= John Gartner (psychologist) =

American psychologist

John D. Gartner is an American psychologist, psychotherapist, author, activist, and former part-time assistant professor at Johns Hopkins University Medical School.

==Education==
Gartner graduated magna cum laude from Princeton University. He received a PhD in clinical psychology from the University of Massachusetts Amherst, and then completed his post-doctoral training at Weill Medical College of Cornell University.

==Career==
Gartner is a psychotherapist with private practices in Baltimore and Manhattan, where he specialized in the treatment of borderline personality disorder, bipolar disorder and depression. He was a part-time professor, until 2015, for 28 years at Johns Hopkins University Medical School, and is a widely published author of books, and of articles for scientific and other journals.

==Activism==
Gartner has described himself as a member of "The Resistance" against Donald Trump, stating:

"I went through a similar process like some of the other people you have spoken to who have decided to step away from being active members of 'the resistance.' For five years I did that work with total energy and commitment. I was sounding the alarm about Trump basically every day. I did hundreds of interviews. I made it my full-time job like I was at war. But after five years, when Biden was inaugurated, I thought, okay, the war's over, I can take off my metaphorical uniform."

Gartner has described Trump as "an animal" who is "convinced that he actually believes that he has some type of God-like powers". Gartner has described Trump as "unwell, dangerously unfit, malignant personality who has reaped massive destruction", who is "hypomanic", "showing gross signs of dementia", and other mental illness and personality disorders.

===2017 mental fitness for Office of President Trump petition===

In the first months of 2017, Gartner collected the signatures of more than 41,000 mental health professionals. The petition, "Mental Health Professionals Declare Trump is Mentally Ill And Must Be Removed", was sent to the Minority leader, Senator Chuck Schumer of New York. At the end of April 2017, Gartner sent the petition to Washington D.C., with more than 41,000 signatures.

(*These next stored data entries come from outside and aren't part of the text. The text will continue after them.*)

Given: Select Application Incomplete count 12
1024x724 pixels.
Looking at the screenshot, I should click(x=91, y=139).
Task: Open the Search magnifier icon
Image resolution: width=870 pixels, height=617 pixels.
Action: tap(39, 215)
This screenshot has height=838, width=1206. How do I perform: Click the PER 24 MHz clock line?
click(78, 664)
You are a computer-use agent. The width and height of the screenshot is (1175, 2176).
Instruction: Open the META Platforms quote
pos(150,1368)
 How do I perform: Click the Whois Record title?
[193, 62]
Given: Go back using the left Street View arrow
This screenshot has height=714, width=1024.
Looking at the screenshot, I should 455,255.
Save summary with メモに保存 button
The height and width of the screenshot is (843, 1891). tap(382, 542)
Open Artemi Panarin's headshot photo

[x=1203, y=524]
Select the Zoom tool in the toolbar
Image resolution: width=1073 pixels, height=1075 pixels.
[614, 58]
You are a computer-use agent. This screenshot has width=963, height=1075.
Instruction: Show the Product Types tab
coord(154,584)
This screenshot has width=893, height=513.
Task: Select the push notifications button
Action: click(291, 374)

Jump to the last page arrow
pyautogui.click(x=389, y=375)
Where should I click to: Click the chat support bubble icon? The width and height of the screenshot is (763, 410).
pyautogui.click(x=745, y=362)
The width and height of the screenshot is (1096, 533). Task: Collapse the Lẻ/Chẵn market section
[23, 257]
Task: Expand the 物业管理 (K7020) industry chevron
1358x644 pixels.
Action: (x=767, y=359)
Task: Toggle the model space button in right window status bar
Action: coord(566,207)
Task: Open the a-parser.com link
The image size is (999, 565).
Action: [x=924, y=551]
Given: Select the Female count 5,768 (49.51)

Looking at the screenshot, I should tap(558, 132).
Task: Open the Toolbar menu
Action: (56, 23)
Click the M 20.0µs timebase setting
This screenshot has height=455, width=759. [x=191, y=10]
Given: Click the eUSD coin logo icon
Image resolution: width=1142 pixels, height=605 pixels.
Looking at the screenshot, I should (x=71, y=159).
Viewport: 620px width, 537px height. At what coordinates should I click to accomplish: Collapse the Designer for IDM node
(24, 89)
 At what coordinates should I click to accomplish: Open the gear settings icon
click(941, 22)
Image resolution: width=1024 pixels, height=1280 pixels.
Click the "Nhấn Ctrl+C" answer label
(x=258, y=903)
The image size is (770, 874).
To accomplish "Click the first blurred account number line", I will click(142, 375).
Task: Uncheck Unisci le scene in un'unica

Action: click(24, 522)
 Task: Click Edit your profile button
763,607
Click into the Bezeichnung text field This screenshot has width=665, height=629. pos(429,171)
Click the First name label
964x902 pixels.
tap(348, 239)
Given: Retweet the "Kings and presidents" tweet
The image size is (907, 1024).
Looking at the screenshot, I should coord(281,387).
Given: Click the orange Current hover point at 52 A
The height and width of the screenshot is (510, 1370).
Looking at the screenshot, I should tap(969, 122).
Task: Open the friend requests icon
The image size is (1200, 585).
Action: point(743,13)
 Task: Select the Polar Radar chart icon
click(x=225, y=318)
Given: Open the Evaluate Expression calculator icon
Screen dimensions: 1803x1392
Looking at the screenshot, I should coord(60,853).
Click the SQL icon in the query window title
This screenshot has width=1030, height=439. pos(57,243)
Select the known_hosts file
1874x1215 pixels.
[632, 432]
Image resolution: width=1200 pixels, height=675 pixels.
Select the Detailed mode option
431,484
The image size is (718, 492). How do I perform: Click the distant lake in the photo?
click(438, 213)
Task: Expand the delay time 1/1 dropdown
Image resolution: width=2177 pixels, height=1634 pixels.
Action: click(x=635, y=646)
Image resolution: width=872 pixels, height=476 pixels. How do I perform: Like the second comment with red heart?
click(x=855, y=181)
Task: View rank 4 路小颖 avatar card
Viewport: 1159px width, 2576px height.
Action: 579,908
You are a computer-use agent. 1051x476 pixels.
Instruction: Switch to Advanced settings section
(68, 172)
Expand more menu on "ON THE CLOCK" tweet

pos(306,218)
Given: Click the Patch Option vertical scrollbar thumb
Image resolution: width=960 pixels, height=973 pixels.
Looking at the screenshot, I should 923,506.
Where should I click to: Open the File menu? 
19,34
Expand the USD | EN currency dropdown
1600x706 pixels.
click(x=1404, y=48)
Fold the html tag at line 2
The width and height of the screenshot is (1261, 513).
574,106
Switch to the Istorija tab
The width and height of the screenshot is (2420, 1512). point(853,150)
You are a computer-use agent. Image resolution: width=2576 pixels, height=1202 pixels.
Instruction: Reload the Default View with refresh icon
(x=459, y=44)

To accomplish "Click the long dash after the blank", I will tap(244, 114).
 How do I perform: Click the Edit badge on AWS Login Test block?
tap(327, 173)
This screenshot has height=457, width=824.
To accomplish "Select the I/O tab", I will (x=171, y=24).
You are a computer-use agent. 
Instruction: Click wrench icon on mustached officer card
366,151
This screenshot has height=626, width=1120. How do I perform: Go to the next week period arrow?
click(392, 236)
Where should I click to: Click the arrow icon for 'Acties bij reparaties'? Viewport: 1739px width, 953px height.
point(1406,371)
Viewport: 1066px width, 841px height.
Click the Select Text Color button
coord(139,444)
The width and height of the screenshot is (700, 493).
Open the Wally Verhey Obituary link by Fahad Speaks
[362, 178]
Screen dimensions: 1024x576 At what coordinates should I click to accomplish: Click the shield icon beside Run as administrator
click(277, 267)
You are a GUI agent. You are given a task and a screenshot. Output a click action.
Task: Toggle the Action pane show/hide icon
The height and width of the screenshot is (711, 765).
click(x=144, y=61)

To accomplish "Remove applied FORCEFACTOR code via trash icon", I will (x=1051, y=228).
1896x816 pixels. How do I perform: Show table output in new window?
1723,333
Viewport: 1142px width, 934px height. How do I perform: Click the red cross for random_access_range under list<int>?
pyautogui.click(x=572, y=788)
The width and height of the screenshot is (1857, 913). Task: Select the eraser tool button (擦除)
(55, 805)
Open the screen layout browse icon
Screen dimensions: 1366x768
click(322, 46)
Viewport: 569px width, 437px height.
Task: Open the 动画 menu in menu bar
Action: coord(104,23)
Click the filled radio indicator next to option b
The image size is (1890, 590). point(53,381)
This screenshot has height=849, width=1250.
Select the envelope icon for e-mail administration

According to Gartner, Trump's mental handicaps are a mixture of narcissism, paranoia, sociopathy and a measure of sadism. The petition's declaration stated:

"We, the undersigned mental health professionals (please state your degree), believe in our professional judgment that Donald Trump manifests a serious mental illness that renders him psychologically incapable of competently discharging the duties of President of the United States. And we respectfully request he be removed from office, according to article 4 of the 25th amendment to the Constitution, which states that the president will be replaced if he is “unable to discharge the powers and duties of his office."

===Duty to Warn ===
In 2017, Gartner founded Duty to Warn, an organization of mental health professionals and laypersons who consider it their duty to warn patients, clients, and the community-at-large, when aware of potential danger.

===2024 petition regarding Trump's cognitive fitness for office===
In 2024, Gartner launched a petition on change.org titled We diagnose Trump with probable dementia: A petition for licensed professionals only. The petition was intended to raise concerns among mental health professionals about former President Donald Trump's cognitive fitness to serve a second term, should he be re-elected in the 2024 United States presidential election.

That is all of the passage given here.